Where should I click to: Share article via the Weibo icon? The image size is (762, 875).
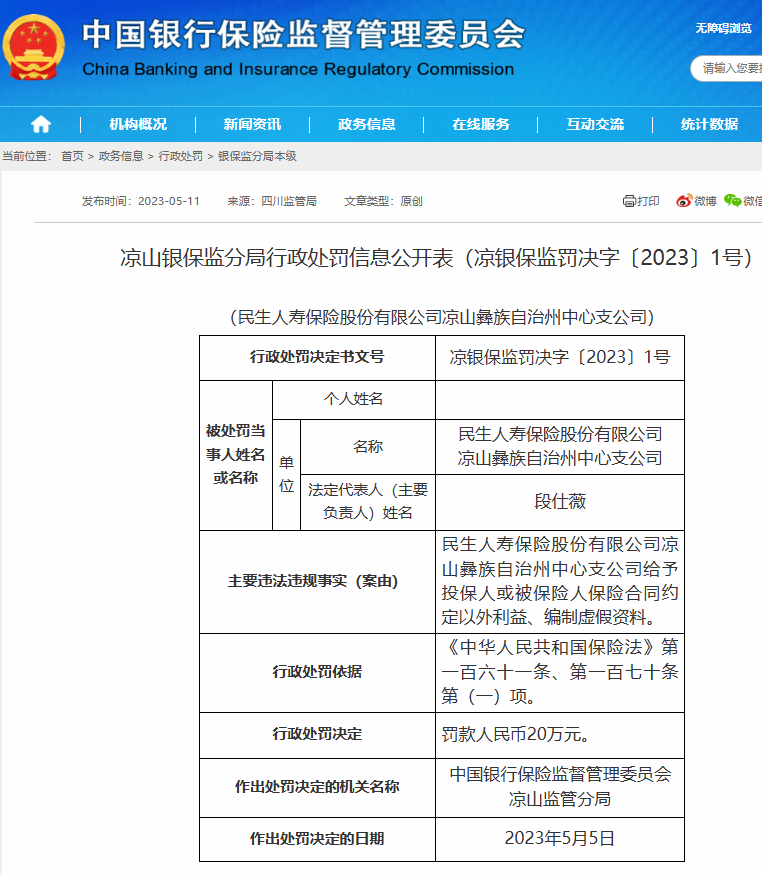[684, 201]
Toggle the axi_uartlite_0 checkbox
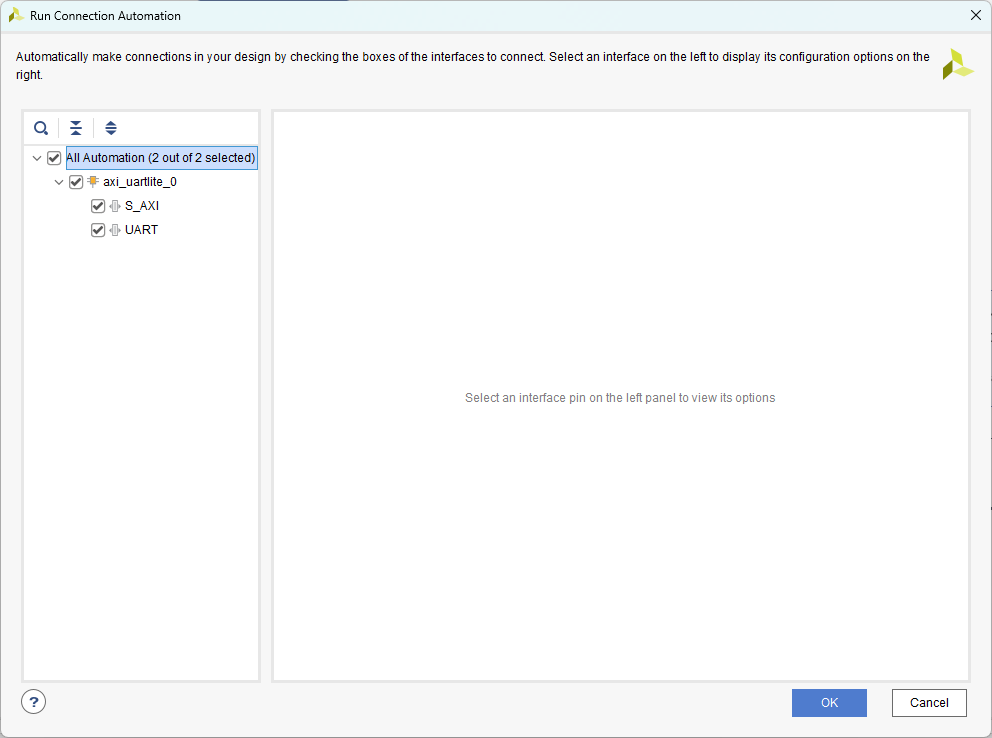Image resolution: width=992 pixels, height=738 pixels. 76,182
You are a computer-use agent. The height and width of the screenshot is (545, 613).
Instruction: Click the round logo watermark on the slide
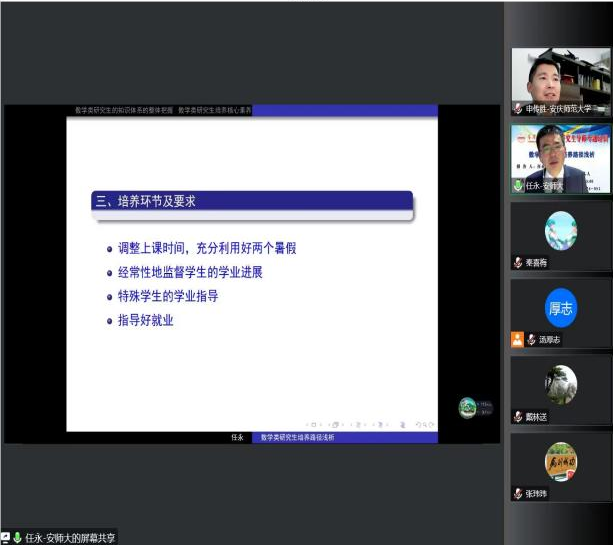pos(468,407)
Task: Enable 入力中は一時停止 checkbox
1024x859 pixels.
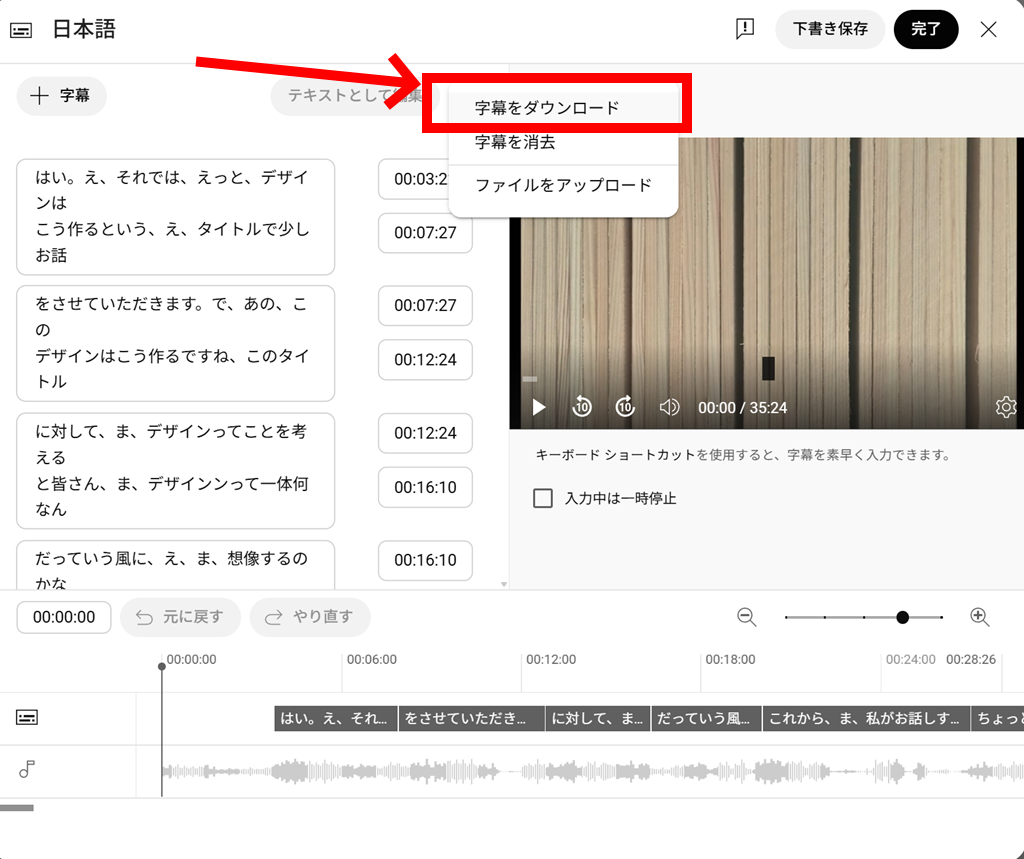Action: coord(543,498)
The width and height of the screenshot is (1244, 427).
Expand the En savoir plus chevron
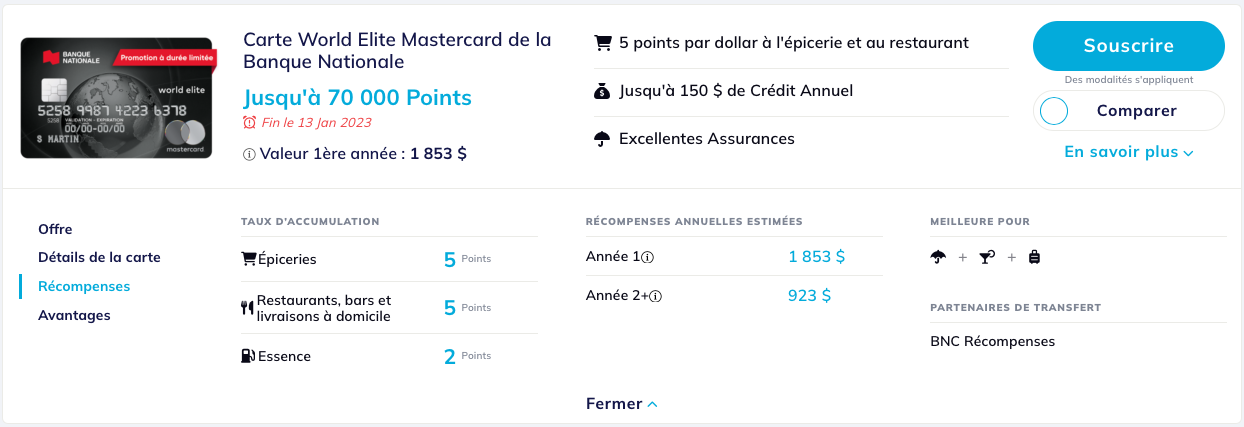tap(1188, 153)
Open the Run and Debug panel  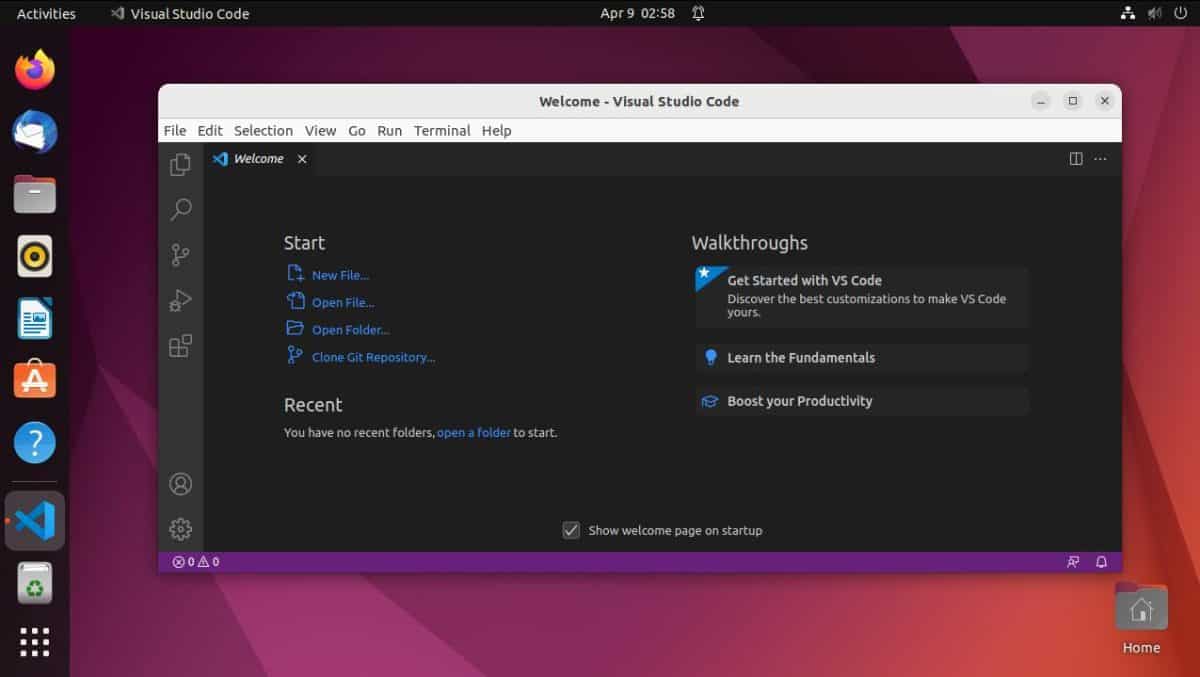(x=180, y=300)
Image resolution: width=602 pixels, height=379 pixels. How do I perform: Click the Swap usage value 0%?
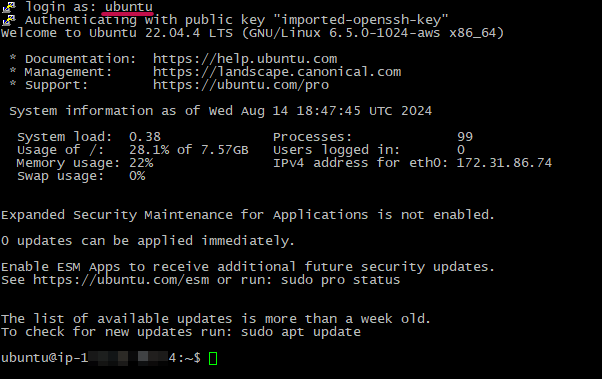pos(137,176)
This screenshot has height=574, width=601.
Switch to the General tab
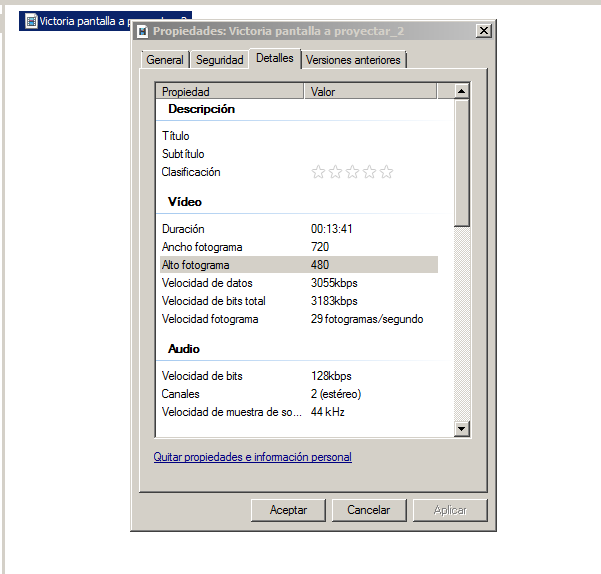165,60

^^^^

• _WORK TO BE COMPLETED_: Reproduce the opening lines of the material above exactly, ending with the line that contains "Task: Enable 入力中は一時停止 checkbox". Omit every picture.

• _RESULT FOR THIS TASK_:
Where should I click to: Share article via the Weibo icon? The image size is (762, 875).
[684, 201]
Toggle the axi_uartlite_0 checkbox
Image resolution: width=992 pixels, height=738 pixels. 76,182
You are a computer-use agent. The height and width of the screenshot is (545, 613).
Instruction: Click the round logo watermark on the slide
pos(468,407)
Task: Enable 入力中は一時停止 checkbox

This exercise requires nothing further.